I felt like we were getting warmer, but the mystery remained why this had only started happening recently. Microsoft has given no official indication the Xbox One X’s IR blaster – which floods a room with infrared signal to find any nearby controllers, and was presumably triggering the fireplace – had suddenly upped its strength or sensitivity. Eggleton hadn’t suddenly moved his Xbox and fireplace closer together. He hadn’t changed anything at all, he told me.

Eggleton has phoned Microsoft’s customer support line for help, although they were just as baffled. Initially, they thought he was phoning to report the Xbox itself was on fire instead.

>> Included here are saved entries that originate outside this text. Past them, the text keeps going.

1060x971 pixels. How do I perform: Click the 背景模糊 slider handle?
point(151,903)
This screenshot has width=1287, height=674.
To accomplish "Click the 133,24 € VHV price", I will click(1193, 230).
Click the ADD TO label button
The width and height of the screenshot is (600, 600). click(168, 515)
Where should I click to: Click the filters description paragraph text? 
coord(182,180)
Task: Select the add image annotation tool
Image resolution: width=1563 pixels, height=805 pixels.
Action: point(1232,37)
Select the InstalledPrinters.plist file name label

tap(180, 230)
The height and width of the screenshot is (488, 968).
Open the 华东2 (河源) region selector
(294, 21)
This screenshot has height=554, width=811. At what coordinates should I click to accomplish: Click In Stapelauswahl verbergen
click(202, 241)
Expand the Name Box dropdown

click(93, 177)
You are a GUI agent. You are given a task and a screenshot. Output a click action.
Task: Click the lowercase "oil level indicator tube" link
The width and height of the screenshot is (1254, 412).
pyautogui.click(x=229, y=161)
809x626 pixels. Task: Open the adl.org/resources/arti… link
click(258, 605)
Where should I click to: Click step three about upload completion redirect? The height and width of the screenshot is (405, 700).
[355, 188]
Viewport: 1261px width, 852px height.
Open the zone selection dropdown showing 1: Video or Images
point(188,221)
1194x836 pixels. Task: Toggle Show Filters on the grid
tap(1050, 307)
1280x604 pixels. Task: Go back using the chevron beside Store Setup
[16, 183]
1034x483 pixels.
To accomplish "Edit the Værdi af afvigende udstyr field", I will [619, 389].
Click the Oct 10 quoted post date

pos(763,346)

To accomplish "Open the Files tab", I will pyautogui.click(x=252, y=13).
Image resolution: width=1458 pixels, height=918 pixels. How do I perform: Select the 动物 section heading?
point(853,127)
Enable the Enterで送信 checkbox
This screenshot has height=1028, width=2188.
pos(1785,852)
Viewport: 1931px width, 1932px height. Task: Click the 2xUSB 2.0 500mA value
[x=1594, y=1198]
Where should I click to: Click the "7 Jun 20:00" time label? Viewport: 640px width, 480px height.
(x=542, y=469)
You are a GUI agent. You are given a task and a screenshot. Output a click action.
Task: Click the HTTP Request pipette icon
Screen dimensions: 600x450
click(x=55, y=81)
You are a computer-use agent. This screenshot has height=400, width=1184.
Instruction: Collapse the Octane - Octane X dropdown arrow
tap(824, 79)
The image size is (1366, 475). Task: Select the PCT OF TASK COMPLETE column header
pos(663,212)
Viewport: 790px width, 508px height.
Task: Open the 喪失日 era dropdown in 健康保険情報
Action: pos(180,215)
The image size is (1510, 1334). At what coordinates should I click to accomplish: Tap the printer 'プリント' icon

“They said, thank you for ringing it seems you have a real problem here, can you still see flames coming from your console?”

When contacted by Eurogamer, Microsoft was unable to comment officially in time for this article’s publication.

This morning, I phoned Endeavour Fires, the Yorkshire firm which made Eggleton’s fireplace. When I said I had heard about the issue, they asked if I was Eggleton himself, who had been in contact with via email about his fireplace. He had asked them if they had a solution. They did not.

“I can’t think of any reason why an Xbox would start to control our fire,” a customer service rep told me. “It’s very strange.”

Eggleton says he won’t stop using his Xbox – or his fireplace – although will continue hunting for clues as to why the two suddenly work together. In the meantime, it means one less remote control to worry about, and a grate party trick. Lit.